Tensions are high in Hong Kong as residents attempt to come to grips with the passage of a new national security law that makes “subversion” of the government a crime. Sources in the city confirmed that police dispersed protestors with force and made numerous arrests as soon as the law went into effect on July 1.
According to some, the new law amounts to the end of the vibrant city as we know it. One man was reportedly arrested after police found a banner in his bag reading “Hong Kong Independence, the Only Way Out.” Another woman told the New York Times she feared that her neighbors might hear her sons singing the unofficial anthem of the protest movement in their own backyard.
Others, however, argue it is too soon to determine whether this new state of affairs will harm Hong Kong’s status as the leading art hub in Asia. Many dealers we spoke to were reluctant to make predictions until it became more clear how the law, which went into effect last week, will be enforced. But there is at least one sign that dealers aren’t giving up on the city just yet. Instead, they’ve been shifting their strategy.
A growing number of galleries are moving out of their swanky gallery spaces in the city center, particularly those in the Pedder Building, which is home to blue-chip names like Gagosian, Lehmann Maupin, and Pearl Lam. Instead, they are setting up shop in larger spaces outside the city center, often for far less money.
Lured by an increasingly vibrant gallery community, many international and Asian galleries have landed in Wong Chuk Hang, a still-gritty but fast-growing area on the south side of Hong Kong Island, near the South China Sea. Even in heavy traffic, the ride to the neighborhood—which has long been home to a vibrant community of artists, architects, designers, local galleries, and art-storage spaces—rarely tops 30 minutes from Central.

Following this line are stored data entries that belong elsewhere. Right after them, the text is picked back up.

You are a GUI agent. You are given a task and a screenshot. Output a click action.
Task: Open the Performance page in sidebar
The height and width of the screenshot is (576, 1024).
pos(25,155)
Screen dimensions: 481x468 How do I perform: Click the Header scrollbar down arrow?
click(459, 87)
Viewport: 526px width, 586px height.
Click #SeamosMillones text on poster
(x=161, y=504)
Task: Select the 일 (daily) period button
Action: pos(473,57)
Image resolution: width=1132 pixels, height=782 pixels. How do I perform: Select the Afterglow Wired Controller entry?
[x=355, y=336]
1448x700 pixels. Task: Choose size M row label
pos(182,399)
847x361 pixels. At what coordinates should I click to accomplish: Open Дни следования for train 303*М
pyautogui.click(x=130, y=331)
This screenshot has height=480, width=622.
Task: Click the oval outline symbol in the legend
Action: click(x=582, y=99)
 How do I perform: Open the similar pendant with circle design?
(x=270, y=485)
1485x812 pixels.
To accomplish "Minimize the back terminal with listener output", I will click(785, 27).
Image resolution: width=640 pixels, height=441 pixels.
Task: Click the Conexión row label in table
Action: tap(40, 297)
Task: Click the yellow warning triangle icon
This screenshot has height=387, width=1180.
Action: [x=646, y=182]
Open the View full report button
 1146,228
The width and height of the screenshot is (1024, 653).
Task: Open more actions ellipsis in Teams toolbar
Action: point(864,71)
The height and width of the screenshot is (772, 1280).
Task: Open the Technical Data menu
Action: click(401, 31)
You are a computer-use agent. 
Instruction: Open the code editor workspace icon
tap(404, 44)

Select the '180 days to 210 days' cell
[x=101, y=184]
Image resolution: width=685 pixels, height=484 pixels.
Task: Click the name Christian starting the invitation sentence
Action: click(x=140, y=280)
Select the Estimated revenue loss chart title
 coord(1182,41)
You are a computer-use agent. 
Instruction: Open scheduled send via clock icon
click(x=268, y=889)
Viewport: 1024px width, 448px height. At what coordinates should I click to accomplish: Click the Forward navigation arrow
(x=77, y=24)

It was French gallery owner Pascal de Sarthe who first led the way for international galleries three years ago by moving to Wong Chuk Hang from Central, one of the most expensive real estate areas in the world.
“The most important factor in deciding to move was that we did not feel a sense of belonging to an art community,” de Sarthe said. “Until now, the thought that ‘you have to be in Central’ prevailed. The new economics are making the art world rethink their operations and I am starting to hear that some Central Hong Kong galleries want to move to this burgeoning ‘Hong Kong Arts District.'”
British dealer Ben Brown, whose gallery was the first to take up space in the Pedder Building a decade ago, was easily convinced. With his lease set to expire and his attempts to negotiate with his landlord seeming to fall on deaf ears, Brown recently moved to a larger space in Wong Chuk Hang, not far from de Sarthe. His monthly rent per square foot is roughly an eighth of this Pedder rent, he told Artnet News. He likened the industrial area, which is near wealthy residential neighborhoods, to “the ramp near the Upper East Side” in New York.
More recent transplants to Wong Chuk Hang include Belgian dealer Axel Vervoordt, who last year joined the photography-centered Blindspot Gallery and black box space Empty Gallery. The community is now home to about 16 galleries in all.
Without the pressure of such high rents, “you can build a more ambitious program,” said longtime Hong Kong resident Fabio Rossi of Rossi & Rossi gallery, which opened a project space in the area in early 2015. “People who come to the South Side are seeing something different, more edgy and exciting.”
Rossi and several fellow members of the Hong Kong Gallery Association in nearby neighborhoods have introduced “South Side Saturday,” for which galleries in the area organize special events one Saturday each month.
As the Hong Kong art scene and economy face unprecedented changes, will others follow suit? The more recently launched and quite lavish H Queens building only opened two years ago, in March 2018, coinciding with that year’s annual Art Basel Hong Kong fair. Tenants, most of whom Artnet News understands signed three-year leases to start, include mega-dealers Hauser & Wirth, Pace, David Zwirner Gallery, Whitestone, and a second space for Pearl Lam.
Perrotin Gallery recently decamped from another building in Central to the eighth floor of a prominent waterfront building that houses K11 Atelier, founded by mega-collector and developer Adrian Cheng, as well as the Rosewood Hotel and Residences. Perrotin is the first gallery to take up residence in Victoria Dockside, a development that is a short drive to the forthcoming M+ museum of visual culture. A Perrotin spokesperson did not immediately respond to a query about what prompted the move. (Unlike in Wong Chuk Hang, the rents do not immediately appear to be much cheaper there than in Central.)
So far, the energy appears to be shifting South. “Some Saturdays remind me of New York, London, or Paris with many people hopping from one gallery to another,” de Sarthe said. What remains to be seen, however, is whether this vibrancy will remain as the impact of the national security law comes into focus.